Human rights groups subsequently accused the military of bombing villages and other indiscriminate acts, driving hundreds of villagers from their mountain homes in scenes that have been repeated often after rebel attacks.

Local sources say more recent violence in Intan Jaya has arisen from social and political tensions between the majority 50,000-strong Moni population and the Dani, the dominant tribe spread across most of Papua’s central mountain spine.

Open hostilities broke out in 2015, triggered by the sale of a large expanse of Moni ancestral land to a Chinese plantation company engineered by Dani district chief Natalis Tabuni, whose elections in 2012 and 2017 were marred by fraud allegations.

Papua’s ethnic Dani governor, Lukas Enembe, accused of playing an influential role in that exercise, took Tabuni on a trip to Shanghai in late 2019 to explore Chinese interest in a 300-megawatt hydroelectric project to supply electricity to Freeport.

But that has gone nowhere since and the mining company is now in the process of adding 112-MW to its 195-MW of installed coal-fired capacity needed to power an extensive electric railway for its newly-expanded underground operation.

Another potential flashpoint is the 4-5 million ounce Wabu gold deposit, which has attracted increasing attention from miners now that an access road is nearing completion from Enarotali to Bilogai, Intan Jaya’s ramshackle administrative seat.

Two years ago, in what underscores the complexity of Papua’s inter-tribal relations, the killing of a local policeman led to a face-off between the Moni and the Mee, another tribe who live along the western border with neighboring Paniai regency.

Tribal conflicts and lawlessness apart, the influx of settlers from Sulawesi and other islands looking for commercial opportunities has made the central government less inclined than ever to engage in dialogue with rebellious native Papuans.

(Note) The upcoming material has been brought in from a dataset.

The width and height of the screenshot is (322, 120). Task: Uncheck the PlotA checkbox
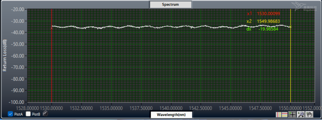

A worker walks in an underground mine, part of the Grasberg copper and gold mine operated by an Indonesian subsidiary of Freeport-McMoRan Inc, near Timika, Papua province February 14, 2015 in this photo taken by Antara Foto. REUTERS/M Agung Rajasa/Antara Foto
A worker walks in an underground mine part of the Grasberg copper and gold mine in Papua. Photo: Antara Foto

Now in the minority and mostly grouped in the Central Highlands, they are regarded by the generals and hard-line nationalists in Jakarta as separatists who should be dealt with harshly for disturbing the country’s national unity.

Jakarta’s elite still has to learn a lesson from East Timor, the former Portuguese territory it invaded in 1975 and then was forced to relinquish in a United Nations-sanctioned referendum in November 1999 after 25 years of often brutal rule.

Indonesians always complained about the large amounts of money spent on the impoverished province now known as the independent state of Timor-Leste, without understanding that what was needed was a concerted campaign to win over the hearts and minds of the 873,000 Timorese.

The current mood in the capital was best captured by Jakarta-born Bambang Soesatyo, chairman of the People’s Consultative Assembly in urging an all-out campaign to crush the rebels. “Destroy them first,” he declared. “We will discuss human rights matters later.”